### Tugas Tertulis 1
Tampilkan tanpa perubahan bagian teks tentang pasar susu formula mulai dari "Artinya, praktis pasar" sampai dengan "yang tidak terbantahan.", termasuk kata-kata penutup itu.
### Tugas Tertulis 2
Dalam teks tentang pasar susu formula, berapa jumlah penduduk Indonesia pada tahun 2010 menurut data BPS?
### Tugas Tertulis 3
Lanjutkan teks tentang pasar susu formula di Indonesia setelah kalimat terakhirnya.

### Teks yang Disediakan
-------------------------
Sebuah harian terkemuka, memuat iklan tentang susu formula yang berbunyi sebagai berikut,” Susu formula produksi anggota Asosiasi Perusahaan Makanan Bayi (APMB) aman dikonsumsi. Di bagian bawah iklan, tercetak sepuluh perusahaan yang memproduksi susu formula yang beredar di Indonesia. Sebagian besar perusahaan tersebut bertaraf multi nasional corporate (MNC), dan sebagian lainnya brand lokal, yang sahamnya juga telah dikuasai asing.
Artinya, praktis pasar susu formula Indonesia dikuasai pemain global. Sementara Indonesia hanya menjadi konsumen susu formula. Menurut data dari BPS, jumlah penduduk Indonesia pada tahun 2010 sebesar 237,5 juta orang, dan setiap tahun bertambah sekitar 4,5 juta orang. Dengan besarnya jumlah penduduk tersebut, Indonesia adalah pasar potensial susu formula. Bagi pelaku bisnis, situasi pasar seperti ini terlalu sayang kalau dilewatkan begitu saja. Maka, kiprah begitu dominannya pemain global pasar susu formula di Indonesia adalah suatu fakta yang tidak terbantahan.
-------------------------
### Data
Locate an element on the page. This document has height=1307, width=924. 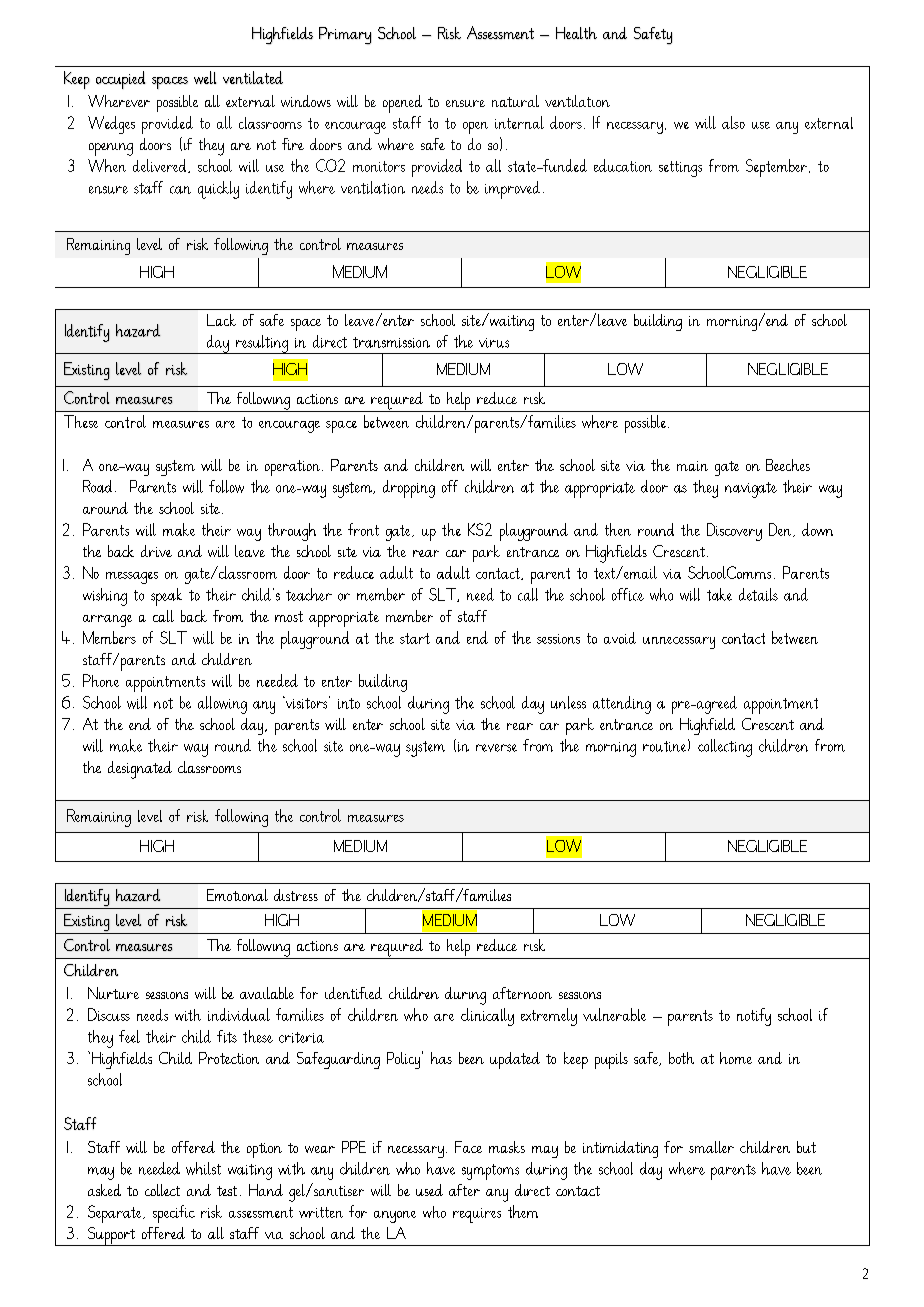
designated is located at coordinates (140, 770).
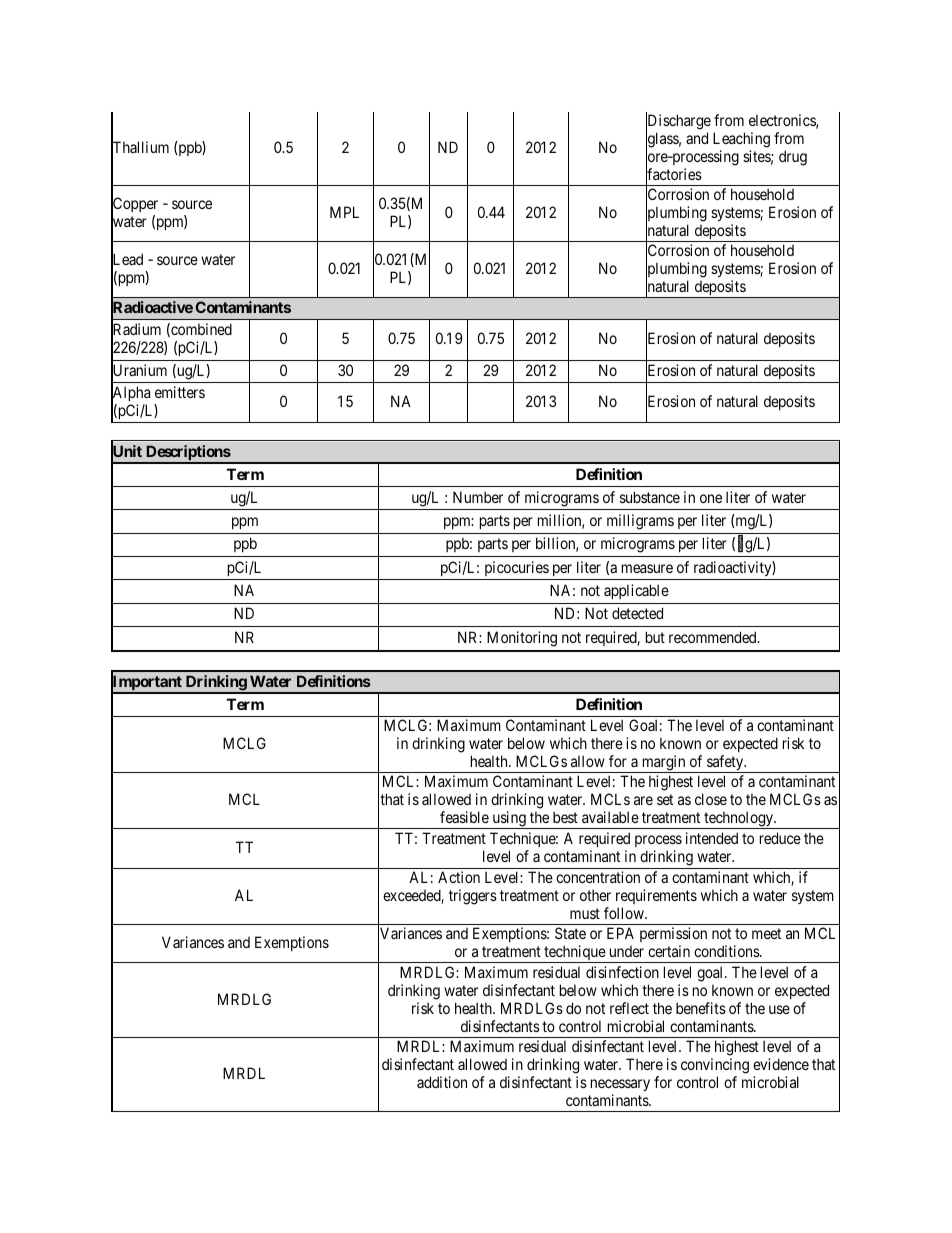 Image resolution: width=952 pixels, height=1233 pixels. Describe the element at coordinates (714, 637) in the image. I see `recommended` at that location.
-------------------------
### Hasil Latihan 1
Artinya, praktis pasar susu formula Indonesia dikuasai pemain global. Sementara Indonesia hanya menjadi konsumen susu formula. Menurut data dari BPS, jumlah penduduk Indonesia pada tahun 2010 sebesar 237,5 juta orang, dan setiap tahun bertambah sekitar 4,5 juta orang. Dengan besarnya jumlah penduduk tersebut, Indonesia adalah pasar potensial susu formula. Bagi pelaku bisnis, situasi pasar seperti ini terlalu sayang kalau dilewatkan begitu saja. Maka, kiprah begitu dominannya pemain global pasar susu formula di Indonesia adalah suatu fakta yang tidak terbantahan.

### Hasil Latihan 2
Jumlah penduduk Indonesia pada tahun 2010 sebesar 237,5 juta orang.

### Hasil Latihan 3
Jadi, dibalik kontroversi bakteri enterobacter sakazakii, “pertempuran” yang sebenarnya bukan David Tobing melawan Kementrian Kesehatan, Badan Pengawas Obat dan Makanan (BPOM). Tetapi antara jaringan perusahaan global (MNC) melawan negara. MNC dengan kapitalisasi bisnis susu formula yang luar biasa besarnya sedangkan pemerintah dalam hal melindungi warganya dari ofensifnya pemasaran susu formula, suatu produk yang sebenarnya juga tidak begitu dibutuhkan.
Upaya jaringan perusahaan global susu formula dalam upaya melapangkan usahanya di pasar susu formula Indonesia sudah, sedang dan akan selalu dilakukan melalui serangkaian loby tingkat tinggi.
Jauh sebelum kasus bakteri enterobacter sakazakii mencuat ke permukaan, dalam berbagai pertemuan pembahasan regulasi di tingkat global, kentara sekali ada indikasi “tekanan” dari jaringan perusahaan global agar posisi Pemerintah di Indonesia sesuai dengan kepentingan mereka.
Berbagai upaya dilakukan jaringan perusahaan global, dari sekedar membiayai ongkos transportasi dan akomodasi anggota delegasi Indonesia dalam berbagai pertemuan International membahas regulasi susu formula, sampai dugaan “mendikte” position paper Pemerintah Indonesia agar sesuai dengan kepentingan mereka.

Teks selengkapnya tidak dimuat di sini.